BEGIN Records
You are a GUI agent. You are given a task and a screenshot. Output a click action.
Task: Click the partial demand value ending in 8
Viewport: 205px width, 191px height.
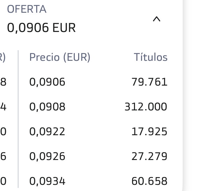[x=3, y=82]
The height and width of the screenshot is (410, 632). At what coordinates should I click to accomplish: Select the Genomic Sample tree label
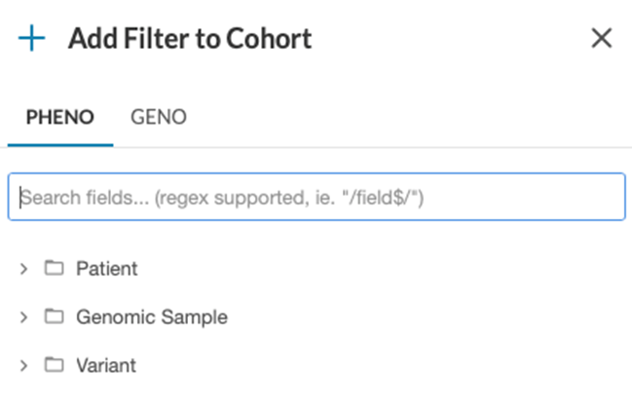pos(152,317)
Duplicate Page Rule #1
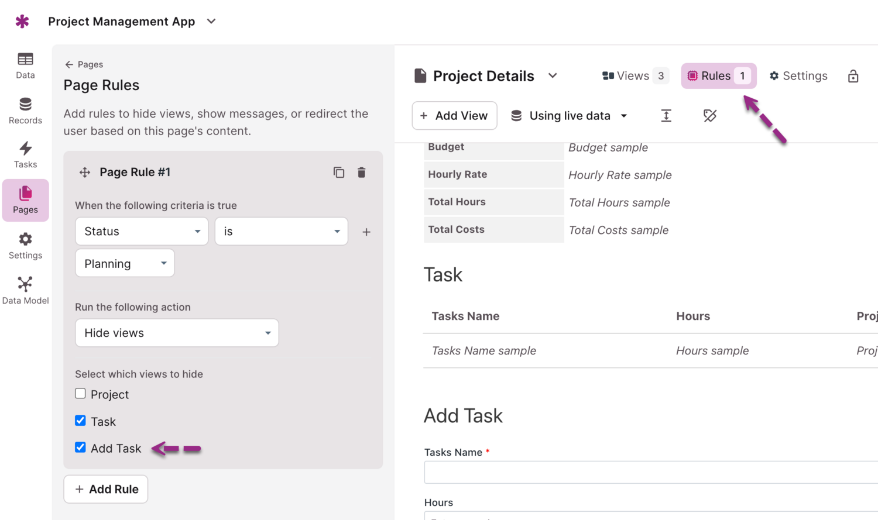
END Records
Exercise aim => Copy out the entries verbatim and leave the images out.

Written solution =>
You are a GUI agent. You are given a task and a screenshot. Output a click action.
Task: Click the partial demand value ending in 8
Viewport: 205px width, 191px height.
[x=3, y=82]
The height and width of the screenshot is (410, 632). At what coordinates should I click to accomplish: Select the Genomic Sample tree label
pos(152,317)
Duplicate Page Rule #1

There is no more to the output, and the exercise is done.